Muriel Rukeyser / Phaneron




Cualquier cosa que vaga en el aire viaja
sobre estos dolores, estas guerras y este bien.
Cualquier cosa que grita y cambia, vive y llega
más allá del umbral de los sentidos; conozco el nombre que traspasa;
en mi silencio, en el frío, avanza el grito del parto.
La sal de estas lágrimas blanquea mis pestañas. 

Cualquier cosa que surca el cuerpo se transforma en comida:
delante de mi rostro, flores, color que es forma.
Gritos surcan el mar y el aire, se convierten en nacimientos
sobre la tierra sembrada de gente, florida de gente.
Un año se vuelve en su crisis. En su sueño. 

Cualquier cosa que surca nuestros sueños es nuestra para darla:
el umbral surge y cambia.
Yo doy, yo percibo:
aquí están los dones del día que por fin se eleva;
sangre del deseo, surgimiento de la fe
más allá de nuestra furia y nuestros silencios.

Muriel Rukeyser (Nueva York, 1913-1980), Alberto Girri, 15 poetas norteamericanos. Segunda serie, Editorial Bibliográfica Omeba, Buenos Aires, 1969 


Foto: Muriel Rukeyser, festival de poesía en el Royal Court Theatre, Londres, julio de 1963 Tony Evans/Poetry Foundation/Getty Images

lunes, agosto 11, 2014

Muriel Rukeyser / Esfuerzo por entablar un diálogo


Habla. Tómame la mano. ¿Qué eres tú ahora?
Te diré todo. No ocultaré nada.
Cuando yo tenía tres años, un niñito leyó la historia de un conejo
que moría, en la historia, y yo me oculté debajo de una silla:
un conejo rosado: era mi cumpleaños, y la llama de una vela
me quemó dolorosamente en un dedo, y me dijeron que fuera feliz.

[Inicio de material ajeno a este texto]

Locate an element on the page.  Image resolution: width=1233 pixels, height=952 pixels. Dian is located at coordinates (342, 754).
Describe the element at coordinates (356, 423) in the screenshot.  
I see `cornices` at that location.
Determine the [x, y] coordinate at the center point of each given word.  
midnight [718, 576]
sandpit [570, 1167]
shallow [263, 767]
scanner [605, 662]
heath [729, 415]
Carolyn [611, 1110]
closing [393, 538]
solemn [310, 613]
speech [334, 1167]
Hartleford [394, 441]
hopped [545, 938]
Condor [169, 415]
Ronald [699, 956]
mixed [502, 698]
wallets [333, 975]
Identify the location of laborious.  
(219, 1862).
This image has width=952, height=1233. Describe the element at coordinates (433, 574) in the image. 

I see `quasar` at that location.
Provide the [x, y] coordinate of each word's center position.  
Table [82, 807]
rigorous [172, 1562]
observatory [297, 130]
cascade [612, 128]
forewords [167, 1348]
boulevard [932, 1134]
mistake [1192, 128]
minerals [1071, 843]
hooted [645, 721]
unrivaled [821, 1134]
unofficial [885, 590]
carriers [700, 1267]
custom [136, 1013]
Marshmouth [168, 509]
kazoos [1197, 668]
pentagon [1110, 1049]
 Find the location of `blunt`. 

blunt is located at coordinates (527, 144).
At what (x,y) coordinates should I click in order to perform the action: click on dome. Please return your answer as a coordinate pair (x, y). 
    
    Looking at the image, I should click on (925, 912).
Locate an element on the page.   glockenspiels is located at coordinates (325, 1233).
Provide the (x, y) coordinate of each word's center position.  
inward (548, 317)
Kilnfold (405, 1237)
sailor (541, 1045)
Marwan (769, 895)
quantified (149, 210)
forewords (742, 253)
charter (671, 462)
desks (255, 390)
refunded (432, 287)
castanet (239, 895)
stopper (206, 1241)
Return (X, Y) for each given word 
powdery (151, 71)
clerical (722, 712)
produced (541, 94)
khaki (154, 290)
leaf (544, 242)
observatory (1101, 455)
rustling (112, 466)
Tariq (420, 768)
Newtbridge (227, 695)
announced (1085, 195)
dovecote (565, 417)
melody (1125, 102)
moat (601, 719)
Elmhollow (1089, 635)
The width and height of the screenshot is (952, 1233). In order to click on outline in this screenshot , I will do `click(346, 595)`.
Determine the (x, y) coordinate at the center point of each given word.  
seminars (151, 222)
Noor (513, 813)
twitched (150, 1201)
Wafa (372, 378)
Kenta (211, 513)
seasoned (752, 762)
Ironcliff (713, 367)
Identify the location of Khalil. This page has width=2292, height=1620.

Oh, trata de conocerme. No soy feliz. Seré sincera:
ahora pienso en velas blancas contra un cielo como música,
como alegres cuernos de caza, y pájaros levantando vuelo y un brazo rodeándome.
Hubo alguien a quien amé, que quería vivir navegando.

Habla. Tómame la mano. ¿Qué eres tú ahora?
A los nueve años fui gozosamente sentimental,
fluida: y mi tía viuda tocaba Chopin,
y yo inclinaba mi cabeza sobre la madera trabajada y pintada, y flotaba.
Ahora quisiera estar a tu lado. Me gustaría
unir de algún modo los minutos de mis días con tus días.
No soy feliz. Seré sincera.
He amado los focos de las esquinas del atardecer, y calmos poemas.
Ha habido temor en mi vida. Algunas veces medito
sobre qué tragedia fue mi vida, realmente.
Tómame la mano. Aprieta mi mente en el puño de tu mano. ¿Qué eres tú ahora?
A los catorce años tenía sueños suicidas,
y me estaba junto a una alta ventana, al atardecer, esperando la muerte:
si la luz no hubiera disuelto nubes y llanuras en belleza,
si la luz no hubiese transformado ese día, hubiera dado el salto.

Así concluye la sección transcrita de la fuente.